Neuroendocrine Cell Hyperplasia of the Breast – Potential Precancerous Lesion of Mammary Neuroendocrine Carcinoma
Tomonori Kawasaki, Kunio Mochizuki, Tetsuo Kondo, Hideko Yamauchi, Shingo Inoue, Masayuki Inoue, Naoki Oishi, Tetsu Yamane, Tadao Nakazawa, Dongfeng Niu, Kumiko Nakazawa, Yoshio Ishii, Tsutomu Yuminamochi, Hiroshi Yagata, Hiroko Tsunoda, Hiroshi Onishi, Hideki Fujii, Ryohei Katoh. University of Yamanashi, Yamanashi, Japan; St. Luke's International Hospital, Tokyo, Japan
Background: The World Health Organization (WHO) classifies breast neuroendocrine carcinoma (B-NEC), defined as >50% neoplastic cells expressing specific NE markers, as a special tumor entity representing only about 2-5% of mammary cancers. However, the natural history of B-NEC and the mechanisms underlying its development have yet to be sufficiently analyzed and established.
Design: To clarify the presence of a precursor lesion of B-NEC, we investigated 32 totally-resected mammary tissues with a B-NEC using an immunohistochemical technique with primary antibodies against chromogranin A (CgA) and synaptophysin (Syn). Thirty-two mastectomy specimens harboring a mammary non-NE carcinoma were also examined in the same fashion.
Results: The 32 B-NECs were histologically subclassified into NE ductal carcinoma in situ (NE-DCIS) (7 cases, 22%), solid NEC (16 cases, 50%), mucinous NEC (3 cases, 9%), small cell NEC (1case, 3%) and large cell NEC (5 cases, 16%). NE cell hyperplasia, demonstrated by immunohistochemistry for CgA and/or Syn, was widely identified in background mammary ducts and lobules of the 7 B-NECs (22%): 3 NE-DCISs and 4 solid NECs. NE cell hyperplasia showed isolated (Fig. A: Syn), scattered (Fig. B: CgA), clustered (Fig. C: Syn) and/or circumferential (Fig. D: CgA) emerging patterns.

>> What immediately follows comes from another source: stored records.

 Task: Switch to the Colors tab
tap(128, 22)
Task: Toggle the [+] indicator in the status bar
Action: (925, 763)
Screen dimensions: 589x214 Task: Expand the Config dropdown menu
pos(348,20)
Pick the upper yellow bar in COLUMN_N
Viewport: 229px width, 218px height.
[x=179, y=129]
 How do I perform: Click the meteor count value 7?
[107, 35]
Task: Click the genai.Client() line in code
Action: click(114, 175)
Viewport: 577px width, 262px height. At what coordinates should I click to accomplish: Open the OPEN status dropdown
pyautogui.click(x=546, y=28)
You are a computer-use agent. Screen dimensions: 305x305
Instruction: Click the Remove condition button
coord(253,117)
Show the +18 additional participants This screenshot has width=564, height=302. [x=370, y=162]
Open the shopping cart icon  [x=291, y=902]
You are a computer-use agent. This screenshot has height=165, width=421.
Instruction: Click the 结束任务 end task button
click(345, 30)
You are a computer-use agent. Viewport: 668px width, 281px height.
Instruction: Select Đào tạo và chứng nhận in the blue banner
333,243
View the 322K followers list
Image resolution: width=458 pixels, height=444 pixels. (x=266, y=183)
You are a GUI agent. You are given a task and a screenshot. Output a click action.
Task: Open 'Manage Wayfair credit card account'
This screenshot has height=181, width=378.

These NE cells were morphologically polygonal, ovoid or columnar with faintly fine-granular cytoplasm and round-to-oval nuclei without atypism. With the exception of a clustered pattern, NE cells were not readily recognizable by hematoxylin and eosin staining. Furthermore, 4 of 7 cases with NE cell hyperplasia had multifocal B-NEC. In contrast, 32 non-NE carcinomas had no NE cells in the cancer lesion background.
Conclusions: This report is the first to describe NE cell hyperplasia which could be regarded as a precancerous lesion closely related to the malignant progression of B-NEC. A background of extensive NE cell hyperplasia should be taken into consideration when treating B-NEC.
Monday, March 19, 2012 1:00 PM
Poster Session II # 49, Monday Afternoon